"""

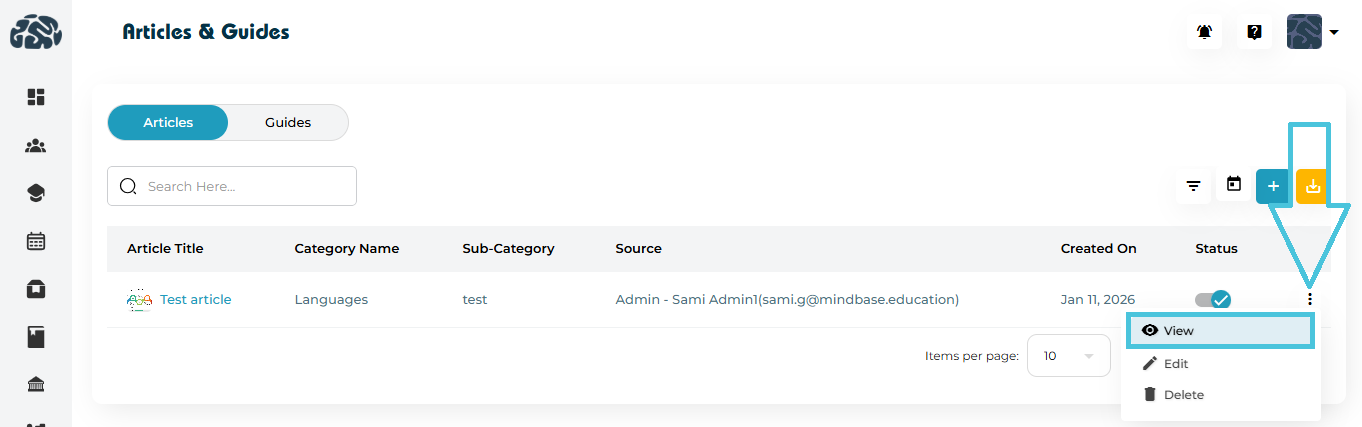Open the Test article link
Viewport: 1362px width, 427px height.
(195, 299)
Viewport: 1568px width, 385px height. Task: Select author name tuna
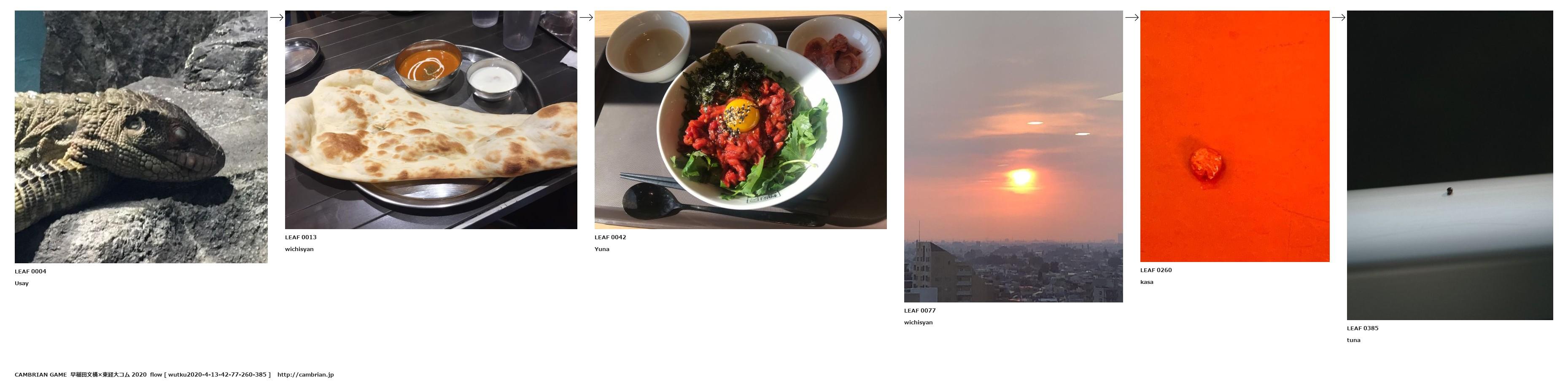[1354, 341]
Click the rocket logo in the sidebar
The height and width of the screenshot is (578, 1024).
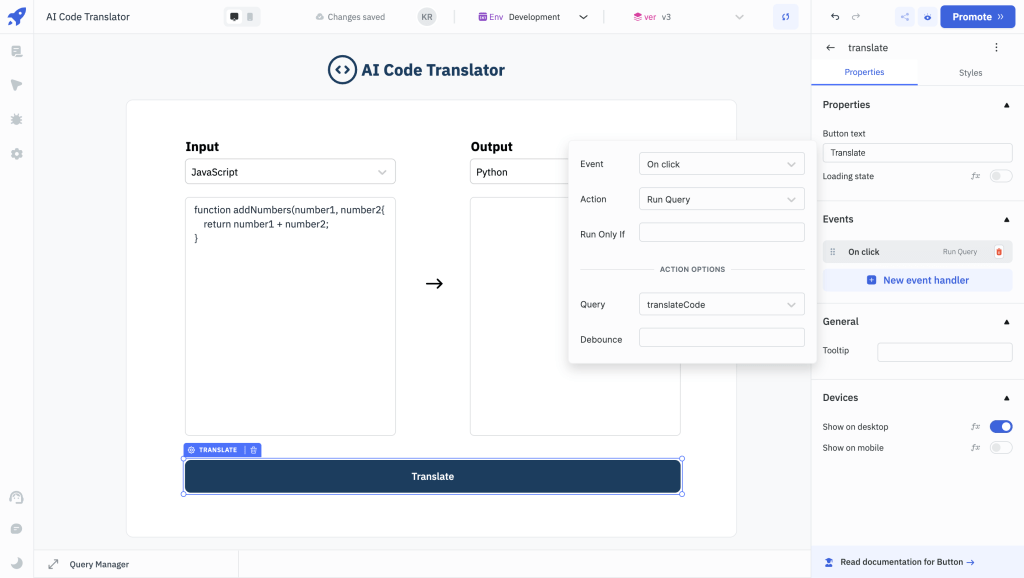pyautogui.click(x=15, y=16)
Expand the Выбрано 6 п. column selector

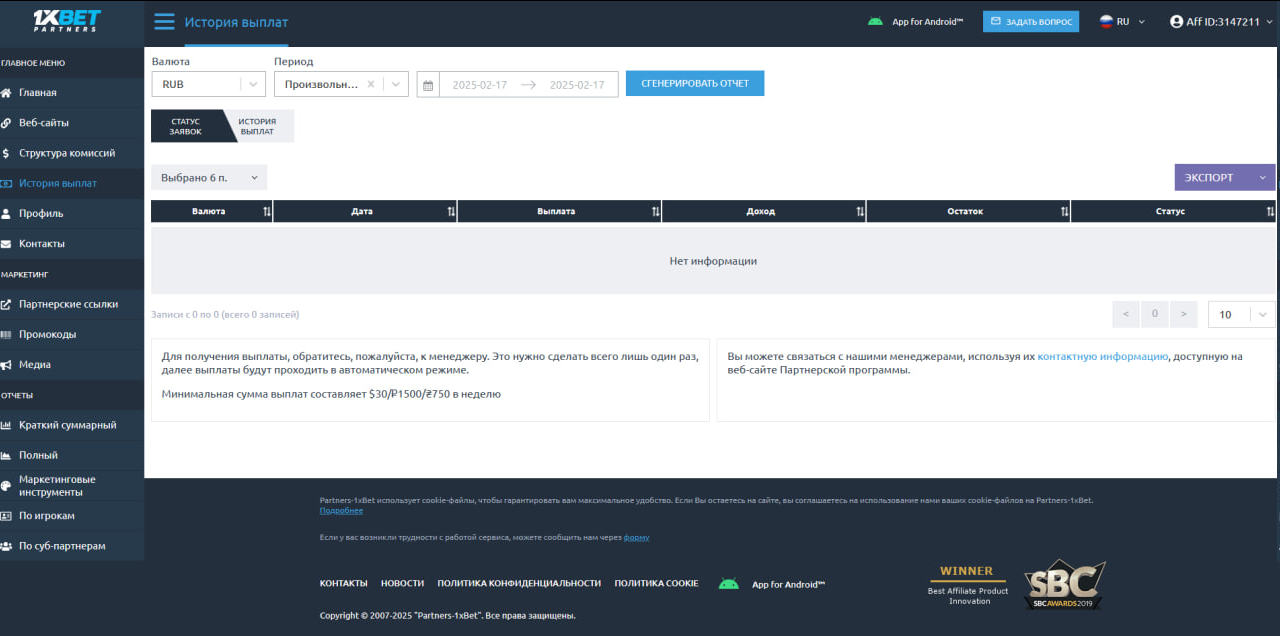point(209,178)
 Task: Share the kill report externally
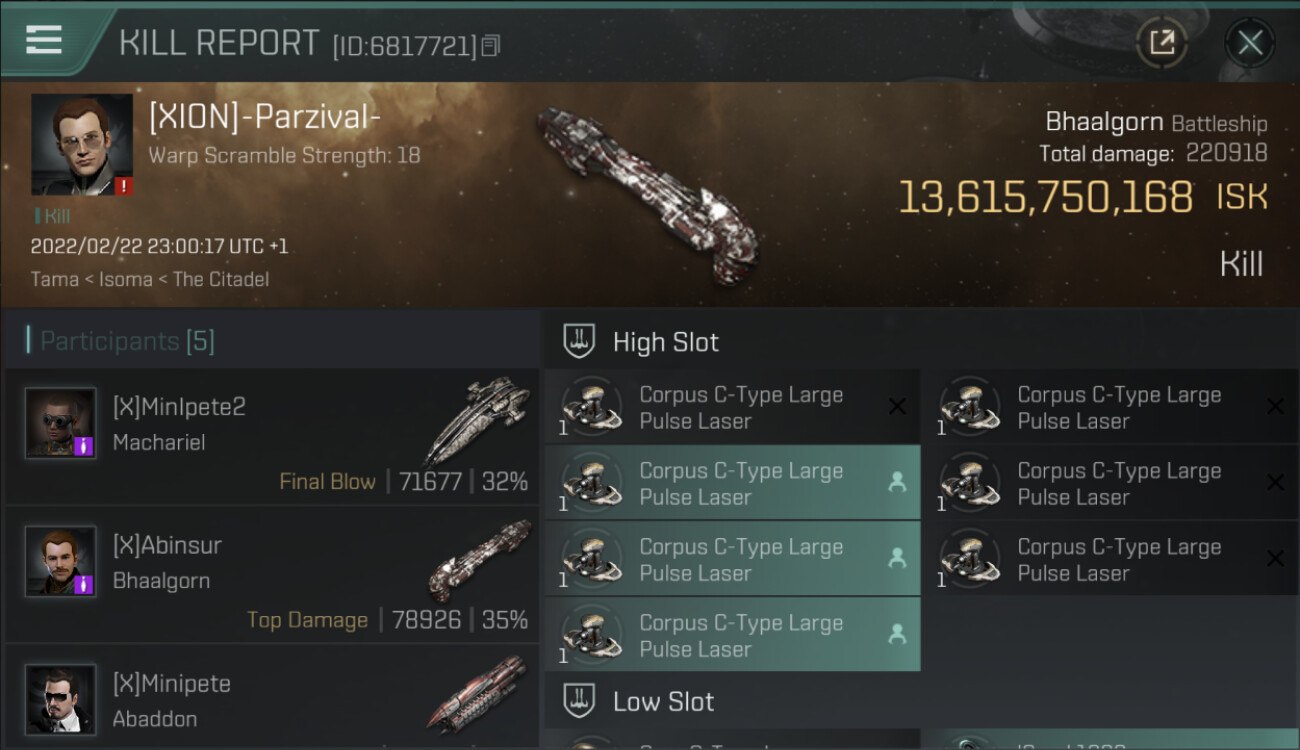pyautogui.click(x=1161, y=42)
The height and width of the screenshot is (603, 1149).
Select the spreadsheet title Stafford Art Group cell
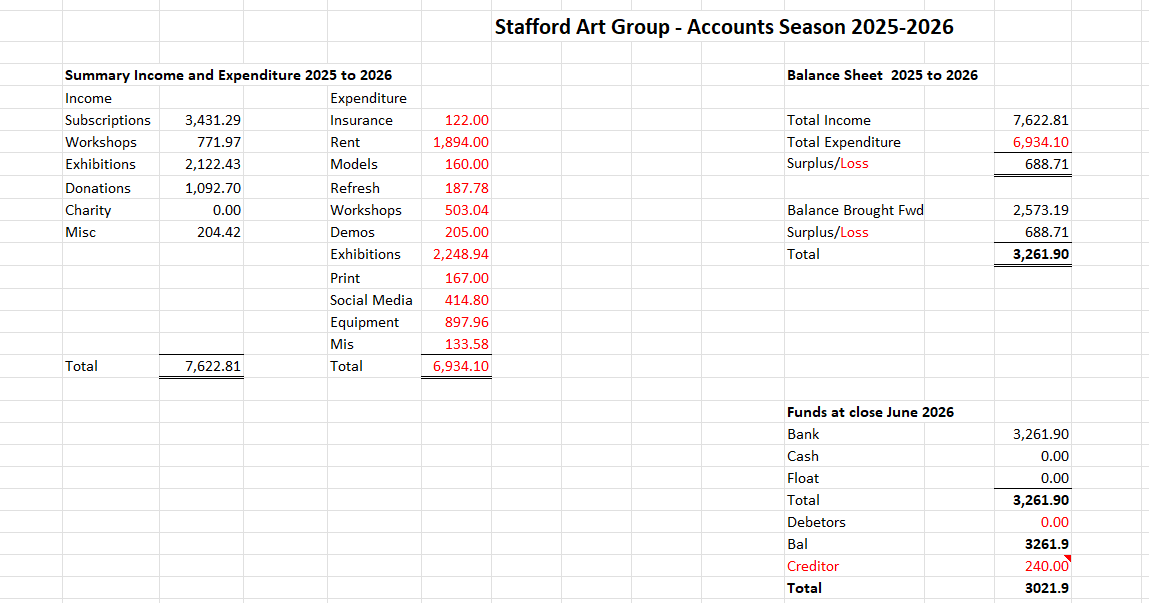point(723,27)
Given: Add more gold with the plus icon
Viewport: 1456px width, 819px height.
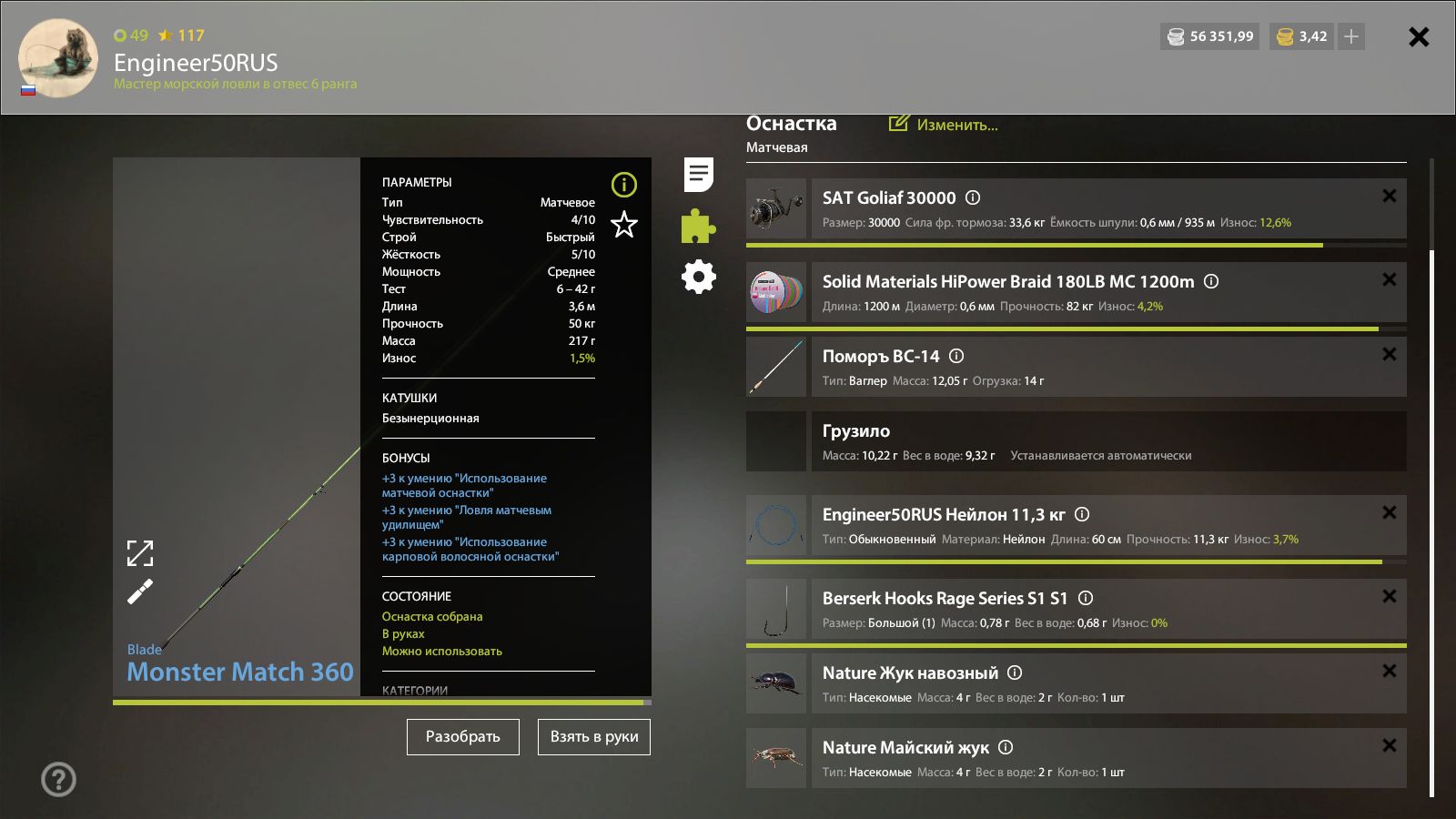Looking at the screenshot, I should tap(1351, 36).
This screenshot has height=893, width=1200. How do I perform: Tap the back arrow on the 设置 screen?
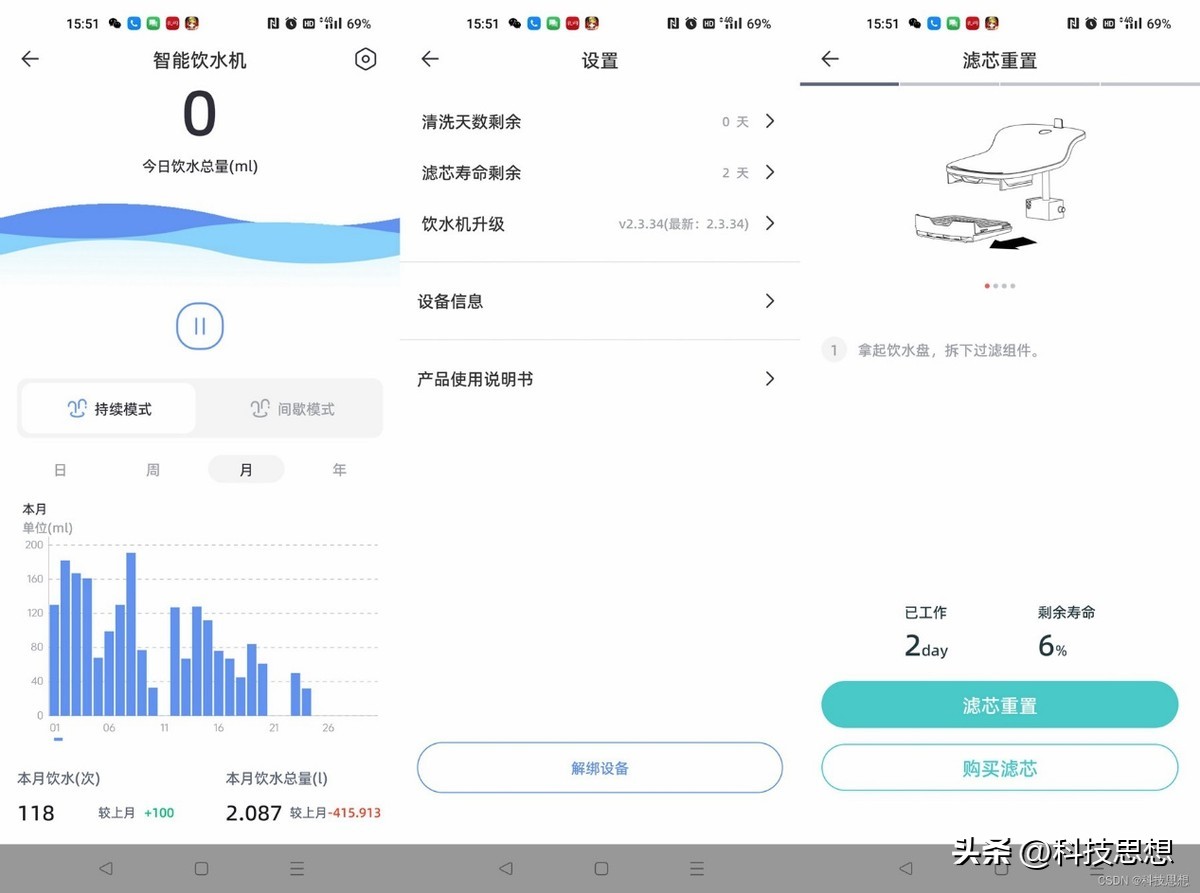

"""

» WORK ITEM:
Beginning with the line where "Viewport: 1456px width, 819px height." appears, restate word for word every line down to the last one in the data, but keep the pictures out.

» TASK RESPONSE:
Viewport: 1456px width, 819px height.
Looking at the screenshot, I should tap(1351, 36).
This screenshot has height=893, width=1200. How do I perform: Tap the back arrow on the 设置 screen?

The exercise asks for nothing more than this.